#### Exercise brief
Exactly and only the lines below from the one containing "The width and height of the screenshot is (253, 287)." down to the one containing "Given: Click the Postgres elephant logo" are wanted, both included; please exclude every picture.

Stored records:
-=-=-=-=-
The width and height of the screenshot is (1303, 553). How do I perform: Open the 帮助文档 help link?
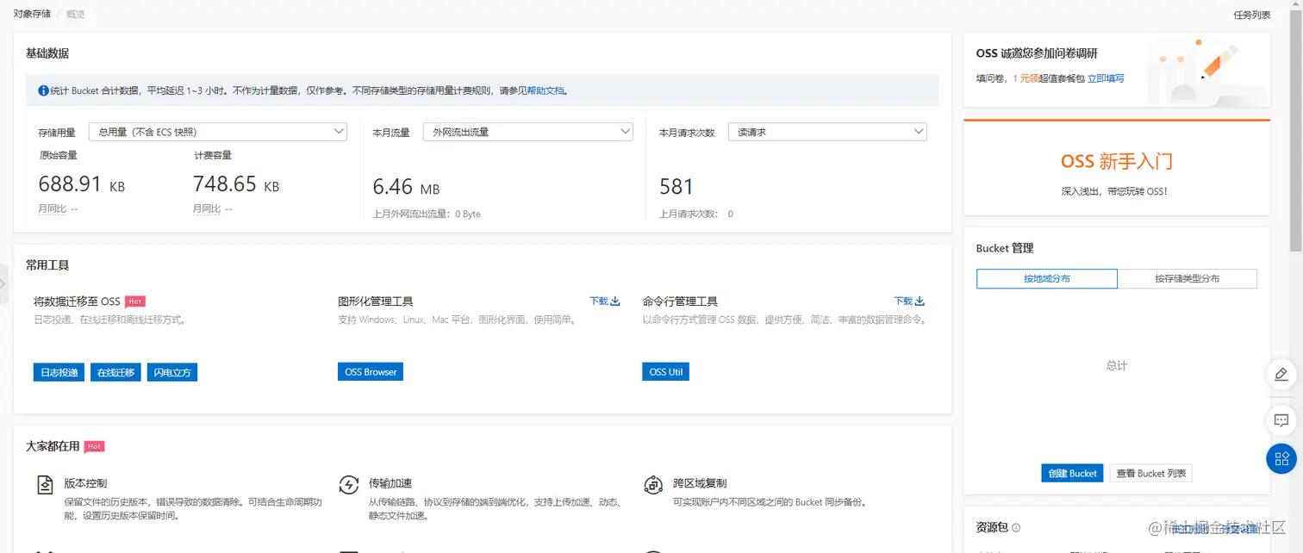click(546, 90)
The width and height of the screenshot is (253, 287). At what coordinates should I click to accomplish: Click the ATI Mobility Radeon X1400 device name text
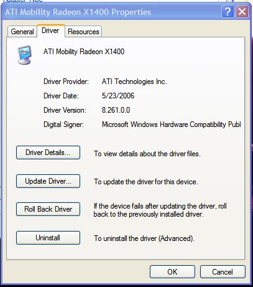tap(84, 52)
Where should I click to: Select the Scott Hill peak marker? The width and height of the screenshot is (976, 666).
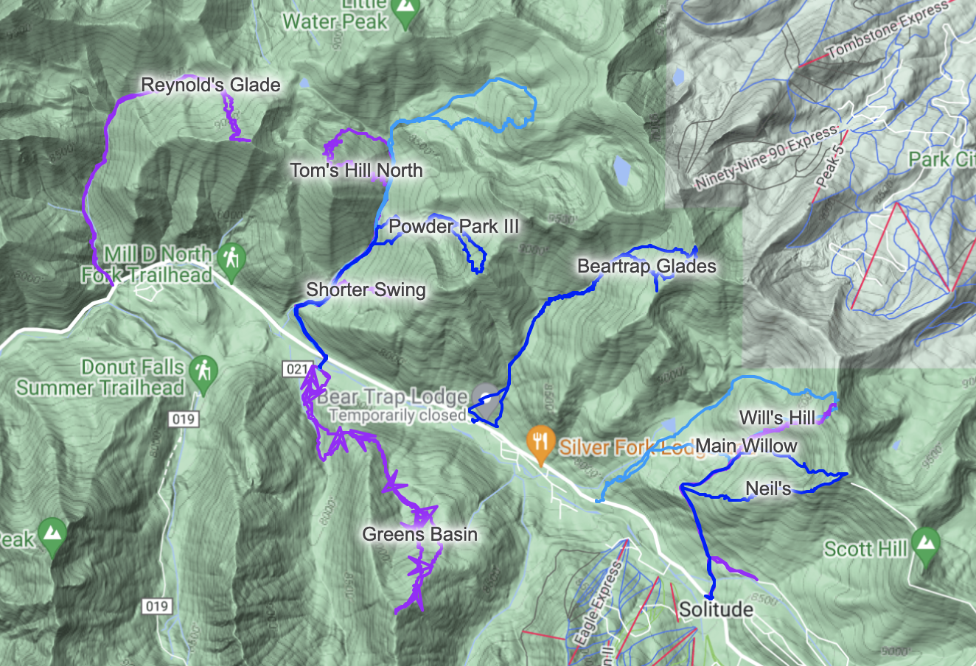coord(925,544)
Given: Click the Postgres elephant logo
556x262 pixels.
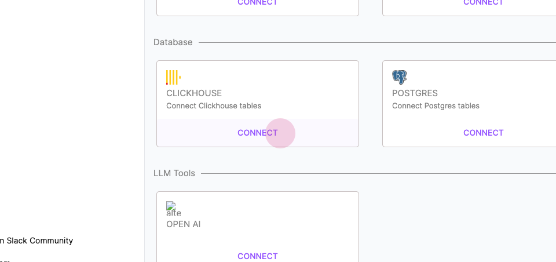Looking at the screenshot, I should pyautogui.click(x=399, y=77).
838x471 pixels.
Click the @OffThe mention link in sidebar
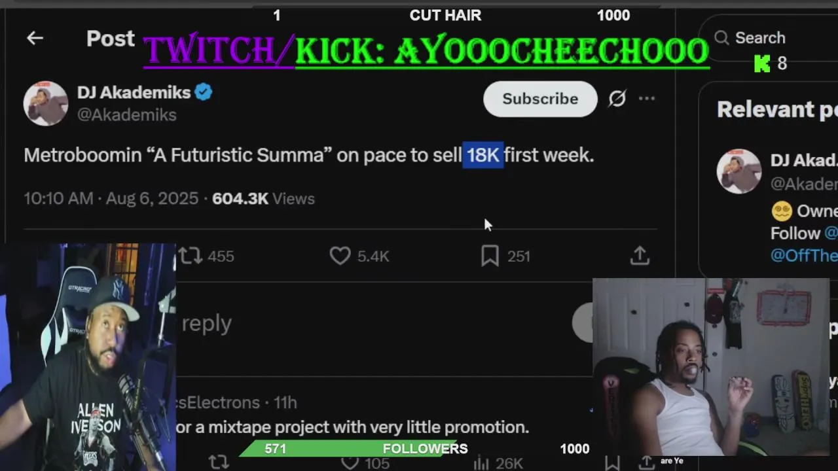pos(804,255)
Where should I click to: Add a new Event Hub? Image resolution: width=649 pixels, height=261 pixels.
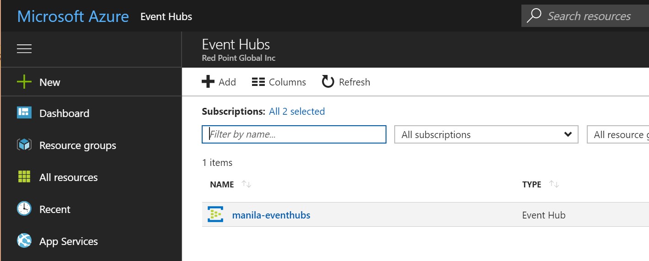click(219, 82)
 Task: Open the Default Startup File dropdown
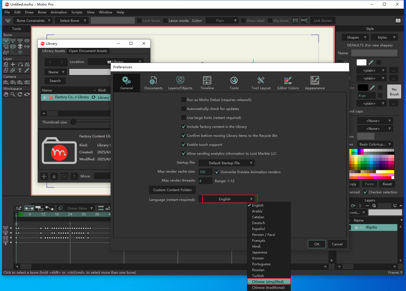[x=226, y=163]
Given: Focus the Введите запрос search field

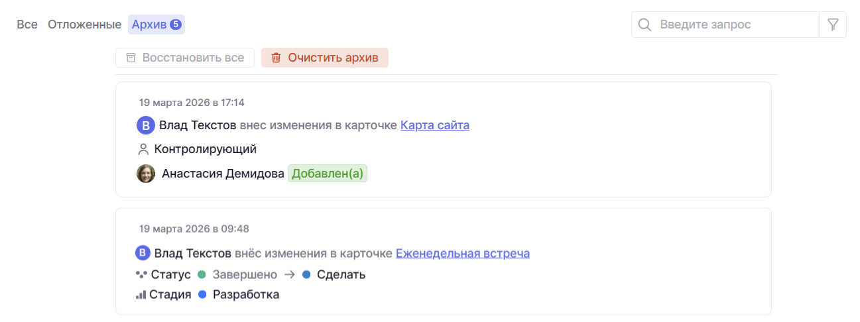Looking at the screenshot, I should click(x=736, y=25).
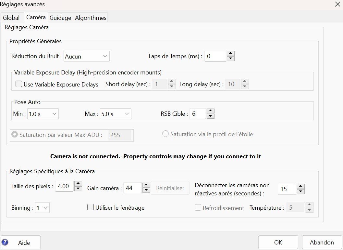Open Réduction du Bruit dropdown
The height and width of the screenshot is (250, 343).
87,56
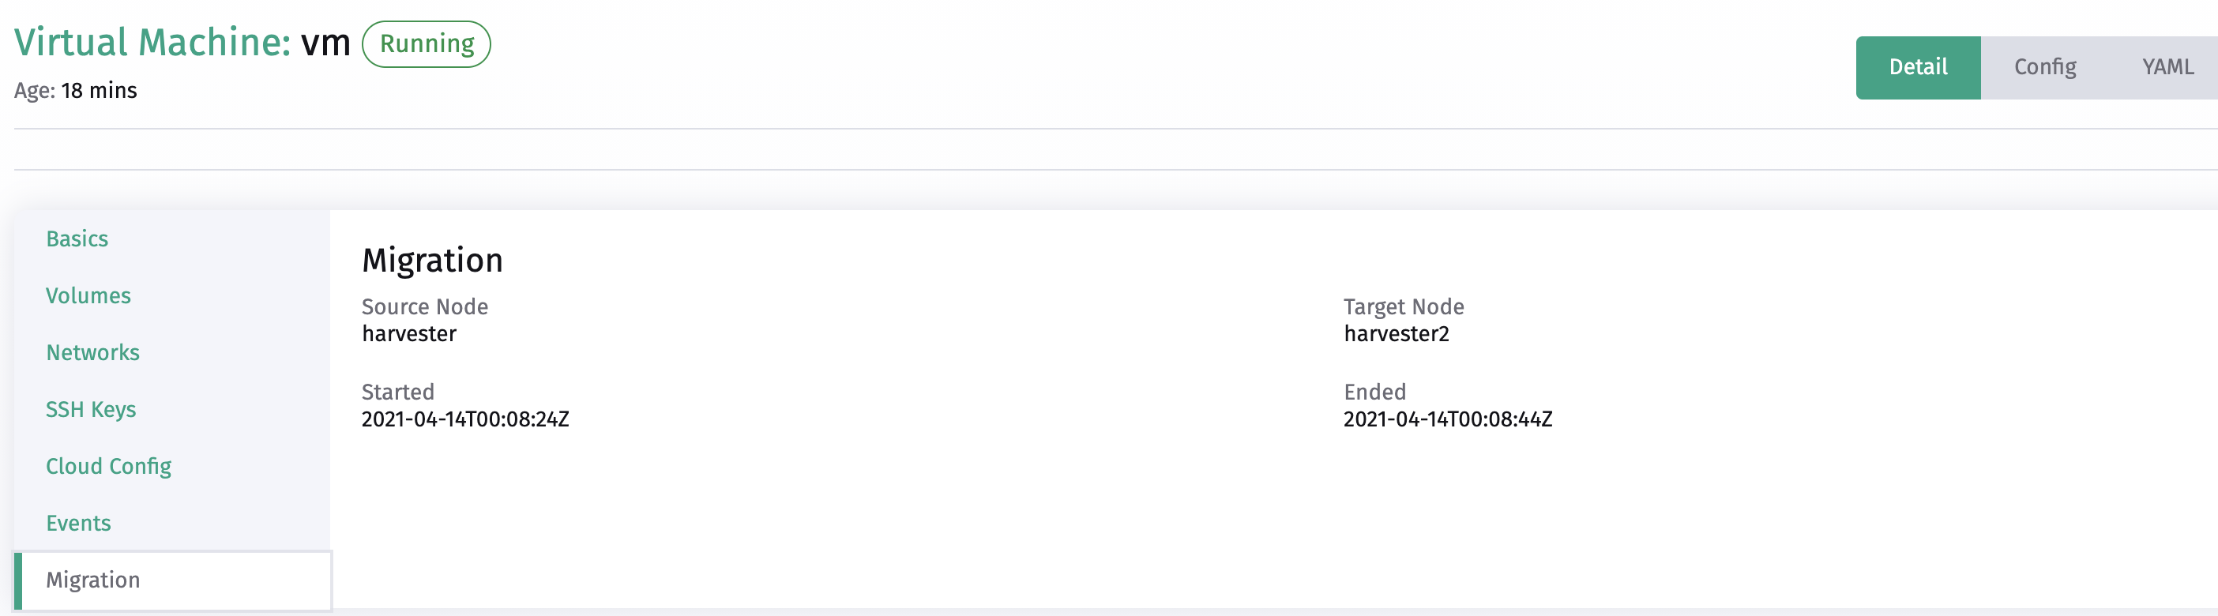Screen dimensions: 2218x616
Task: Open the SSH Keys section
Action: coord(90,409)
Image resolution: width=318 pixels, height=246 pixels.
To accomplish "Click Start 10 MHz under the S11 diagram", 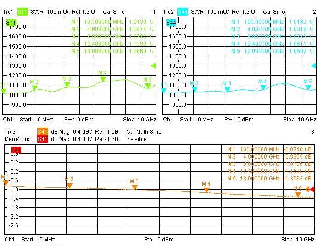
-=-=-=-=-
#### Solved problem
The width and height of the screenshot is (253, 287). At what coordinates should I click to accomplish: Click the ATI Mobility Radeon X1400 device name text
tap(84, 52)
Where should I click to: Select the Scott Hill peak marker? The width and height of the screenshot is (976, 666).
coord(925,544)
Given: Click the Postgres elephant logo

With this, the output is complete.